Auf
Empfehlung habe ich einen meiner Parisabende dem sonnigen Kalifornien
geopfert - es aber glücklicherweise nicht bereut. In der Karte ist außer
der Show nämlich auch noch gute Laune mit inbegriffen…
"Zorro"
basiert als Geschichte auf dem Roman Isabel Allendes, musikalisch größtenteils
auf Musik der Gipsy Kings unter Mithilfe John Camerons. Um es kurz zu
machen: Die Geschichte spielt im kleinen Pueblo Los Angeles und erzählt,
wie aus Diego de la Vega, den sein Vater auf die Militärakademie von Madrid
schickt, "el Zorro" wurde, und wie er, unterstützt von einer Zigeunertruppe
unter Joaquín und Inés, seine Jugendliebe Luisa gewinnt, seinen tyrannischen
Bruder Ramón stürzt und seinen Vater, Don Alejandro, wieder findet. Unter
den Musikstücken finden sich einige, die jedem Hin-und-wieder-Radiohörer
bekannt sein dürften, wie "Bamboleo", "Baíla me" und "Djoubi Djouba",
alle untermalt mit fröhlichen und ausgelassenen Tanzszenen. "Typische"
Musicallieder sind dabei deutlich in der Unterzahl.
Bunte
Kostüme (Tim PIPER), Tänzer, die offensichtlich viel Spaß an der Sache
haben, ein leicht ironischer Erzähler, sowie jede Menge Spezialeffekte,
Kampfszenen (Terry KING) und Zaubertricks (Paul KIEVE) sorgen für eine
insgesamt fröhliche Atmosphäre, die es schwer macht, die beiden tragischen
Szenen des Stückes wirklich ernst zu nehmen. Überhaupt dominieren die
Tanzszenen das ganze Stück, in dem es auffällig wenig Text gibt.
Das
ist auch gut so, da von diesem bißchen Text ein wiederum auffällig großer
Teil auf Spanisch ist - und während der Chor zwar zur Hälfte aus Spaniern
besteht, beherrscht bedauerlicherweise kaum einer der Hauptfiguren die
Sprache nur ansatzweise. Das Ergebnis sind einige leider völlig unverständliche
Lied- und auch Textpassagen.
Die
Musik bleibt dabei leider fast ein bißchen auf der Strecke.

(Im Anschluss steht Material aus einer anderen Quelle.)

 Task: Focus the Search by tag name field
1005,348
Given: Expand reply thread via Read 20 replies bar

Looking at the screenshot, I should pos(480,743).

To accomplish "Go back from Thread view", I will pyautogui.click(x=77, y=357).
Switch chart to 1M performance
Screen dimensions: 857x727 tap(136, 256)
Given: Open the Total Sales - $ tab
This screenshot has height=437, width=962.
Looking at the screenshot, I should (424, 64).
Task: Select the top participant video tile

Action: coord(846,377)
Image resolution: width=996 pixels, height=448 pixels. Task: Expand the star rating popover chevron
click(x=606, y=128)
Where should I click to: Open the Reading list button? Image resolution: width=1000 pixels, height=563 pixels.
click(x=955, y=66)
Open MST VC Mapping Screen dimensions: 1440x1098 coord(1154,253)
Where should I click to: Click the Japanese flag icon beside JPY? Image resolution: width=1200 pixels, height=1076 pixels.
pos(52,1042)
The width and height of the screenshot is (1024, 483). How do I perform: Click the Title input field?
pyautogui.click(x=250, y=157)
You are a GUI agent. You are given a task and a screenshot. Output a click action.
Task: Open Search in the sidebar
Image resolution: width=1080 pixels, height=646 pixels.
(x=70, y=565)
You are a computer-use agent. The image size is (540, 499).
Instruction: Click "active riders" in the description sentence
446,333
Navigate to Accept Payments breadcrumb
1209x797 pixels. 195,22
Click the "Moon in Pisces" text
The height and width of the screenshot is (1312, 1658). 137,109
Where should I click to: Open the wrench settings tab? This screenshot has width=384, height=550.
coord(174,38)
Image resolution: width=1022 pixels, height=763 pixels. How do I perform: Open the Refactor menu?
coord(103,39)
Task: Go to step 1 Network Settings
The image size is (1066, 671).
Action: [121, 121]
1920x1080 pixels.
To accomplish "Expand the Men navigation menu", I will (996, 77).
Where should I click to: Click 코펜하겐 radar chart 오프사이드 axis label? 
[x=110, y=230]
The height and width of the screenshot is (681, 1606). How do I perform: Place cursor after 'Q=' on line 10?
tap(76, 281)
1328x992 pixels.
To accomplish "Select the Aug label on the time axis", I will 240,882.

Eine wirklich
tolle Leistung von CHOR und BAND (von Orchester kann bei Gitarre, Bass,
Klavier und Schlagzeug wohl keine Rede sein) unter der Leitung von Daniel
GLET. Schön finde ich auch, daß sich bei der Zigeunertruppe immer ein
Gitarrist auf der Bühne befindet (Antonio CORTES).
Laurent
BÁN als Diego de la Vega alias Zorro bringt vor allem schauspielerisch
eine sehr schöne Leistung auf die Bühne. Besonders wenn er vor Ramón den
unfähigen Idioten spielt (hoffentlich sagt seine Begabung für diesen Part
der Rolle nicht allzu viel über den Sänger aus). Gesanglich ist er gut,
reißt mich aber nicht gerade vom Hocker.
Wesentlich
überzeugender ist da schon Georges BELLER als Don Alejandro de la Vega
und Joaquín, der Chef der Zigeunertruppe, der nebenbei auch noch als Erzähler
funktioniert. Sein Schauspiel ist recht ironisch; mit ziemlich trockenem
Tonfall serviert er uns seine sarkastischen Kommentare zur Handlung. Leider
trennt er seine beiden Rollen nicht wirklich, und ich verstehe sowieso
nicht, warum man diese beiden Rollen vom selben Sänger spielen lässt.
Erklärung, Frau Casting-Direktorin (Ashley HAUSSMANN)? Über seinen Gesang
fällt es mir schwer, detailliertere Aussagen zu machen, dazu fehlen die
Solostellen, aber was ich gehört habe, klang ziemlich gut.
Mit
Geraldine LARROSA als Inés, die zweite Anführerin der Zigeunertruppe,
ist es ähnlich. Auch sie spielt ausgezeichnet, tanzt gut (so weit ich
das beurteilen kann), hat aber eher wenig Gelegenheit auch noch ein sängerisches
Talent unter Beweis zu stellen.
Da
stellt sich eigentlich noch die Frage, warum sich Diego eigentlich für
Liza PASTOR als Luisa entscheidet. Ihr Spiel ist völlig übertrieben; sie
gestikuliert so stark, daß es einem Stummfilmschauspieler peinlich wäre.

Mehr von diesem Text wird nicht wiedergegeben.